→ WORK REQUIRED: Retype the lines from the one containing "Task: Click the Spammers" through the last line of the entries below, exactly and in full, omitting every image.

(Saved entries)
========================

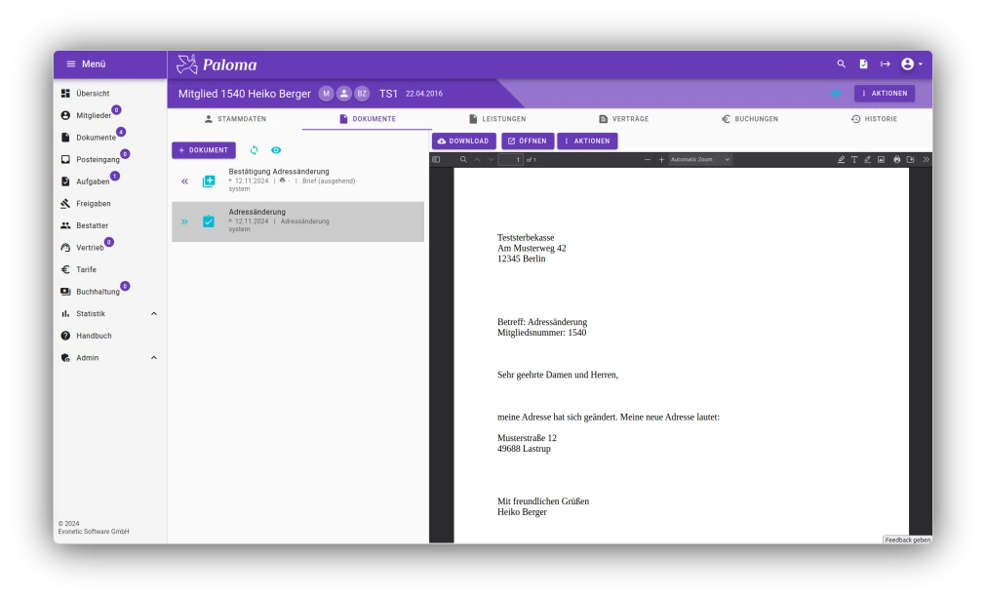This screenshot has height=600, width=986.
Task: Open the Buchungen tab
Action: click(749, 119)
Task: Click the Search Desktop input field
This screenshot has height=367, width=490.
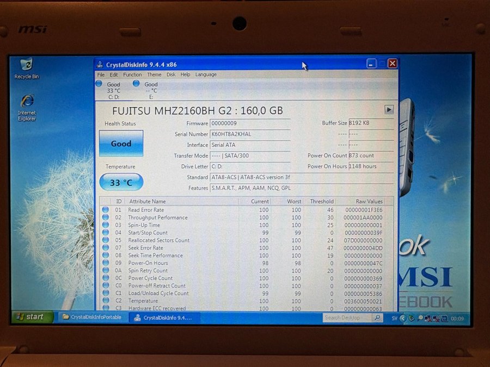Action: [x=346, y=318]
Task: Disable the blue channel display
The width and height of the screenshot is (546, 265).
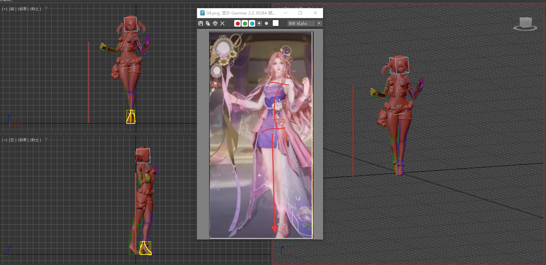Action: coord(252,23)
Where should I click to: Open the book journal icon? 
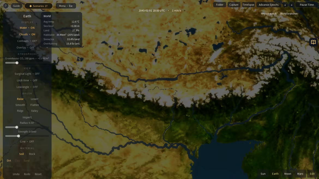pyautogui.click(x=313, y=42)
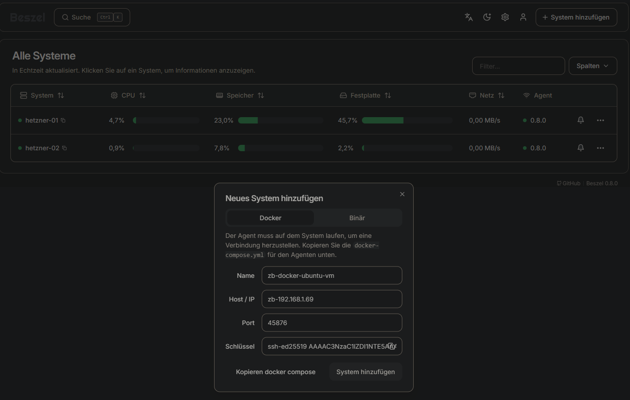Focus the Port input field
Viewport: 630px width, 400px height.
click(x=332, y=323)
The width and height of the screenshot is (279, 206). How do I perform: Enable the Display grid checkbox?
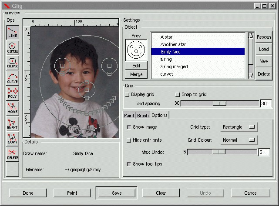pos(128,95)
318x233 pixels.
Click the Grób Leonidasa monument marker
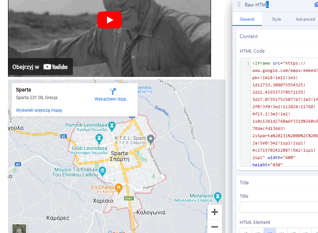[99, 138]
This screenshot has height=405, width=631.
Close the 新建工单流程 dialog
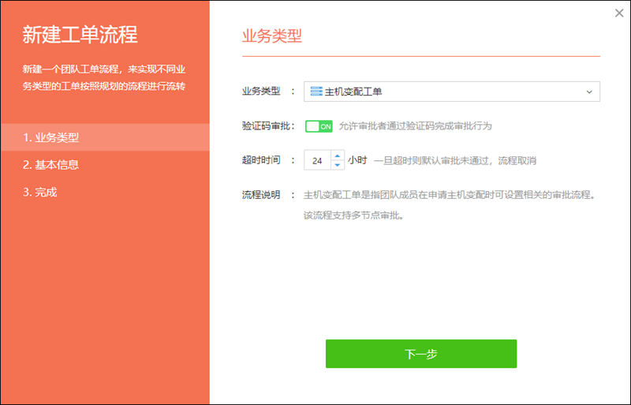[x=619, y=13]
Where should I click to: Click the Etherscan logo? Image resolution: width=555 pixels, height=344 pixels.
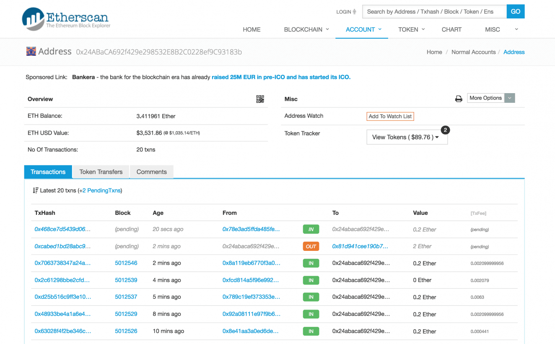coord(66,19)
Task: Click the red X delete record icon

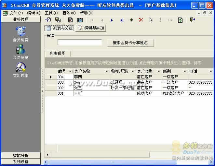Action: pyautogui.click(x=141, y=20)
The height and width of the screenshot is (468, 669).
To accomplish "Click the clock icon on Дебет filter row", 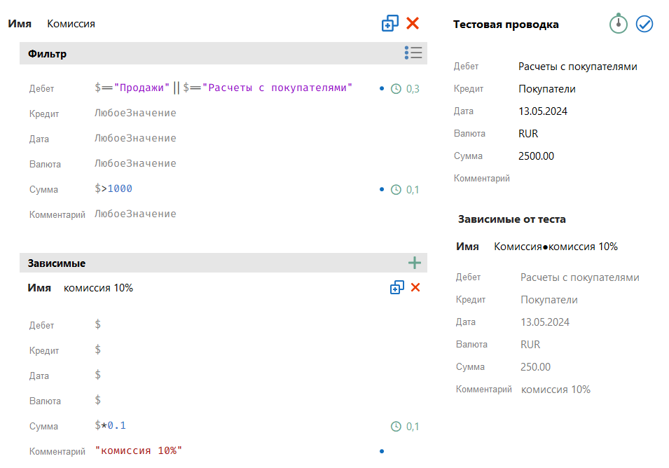I will (x=396, y=89).
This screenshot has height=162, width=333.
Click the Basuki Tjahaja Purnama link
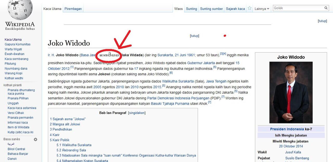point(170,104)
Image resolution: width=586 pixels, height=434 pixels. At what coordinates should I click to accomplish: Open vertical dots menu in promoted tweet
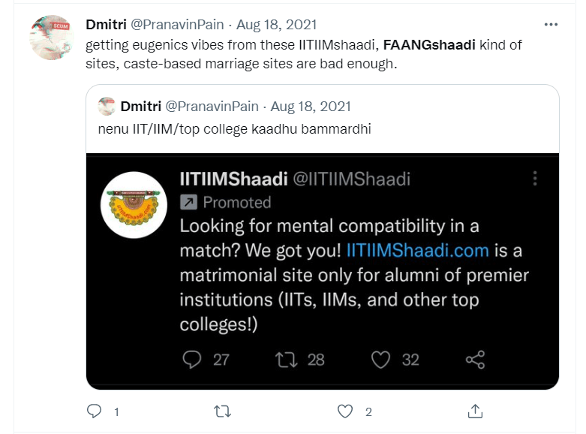click(x=535, y=179)
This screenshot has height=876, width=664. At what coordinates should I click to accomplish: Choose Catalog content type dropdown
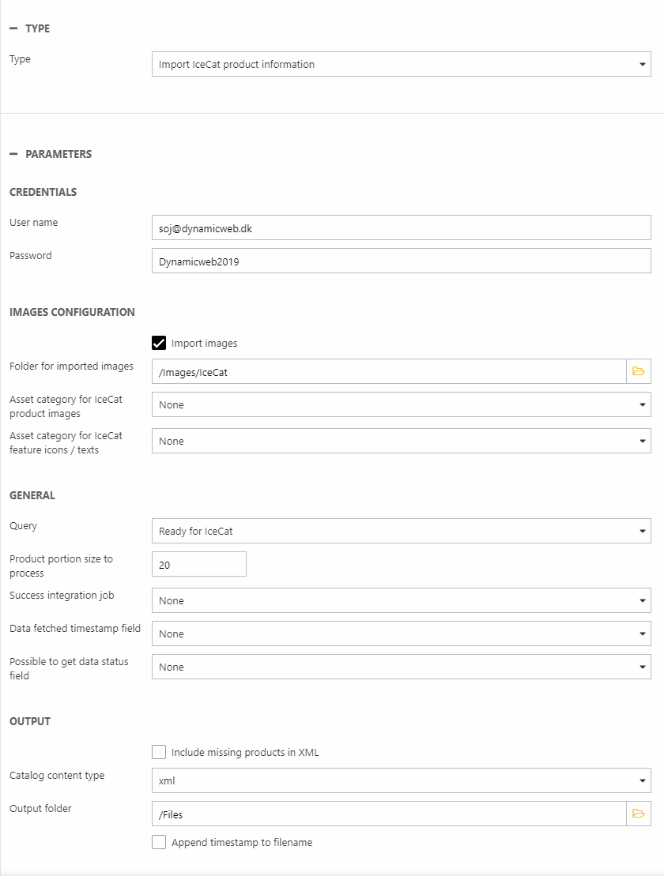pos(401,780)
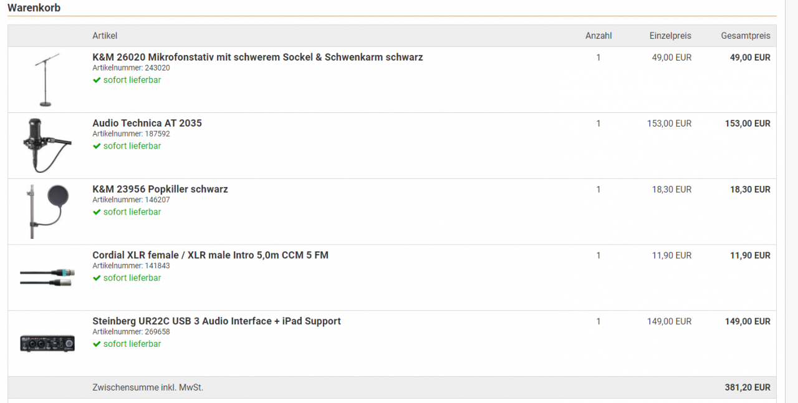
Task: Click the checkmark icon for Steinberg UR22C
Action: coord(97,344)
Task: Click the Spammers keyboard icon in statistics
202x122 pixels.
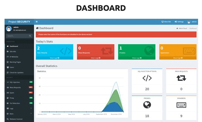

========================

→ RESPONSE AREA:
Task: Click the Spammers keyboard icon in statistics
202x122 pixels.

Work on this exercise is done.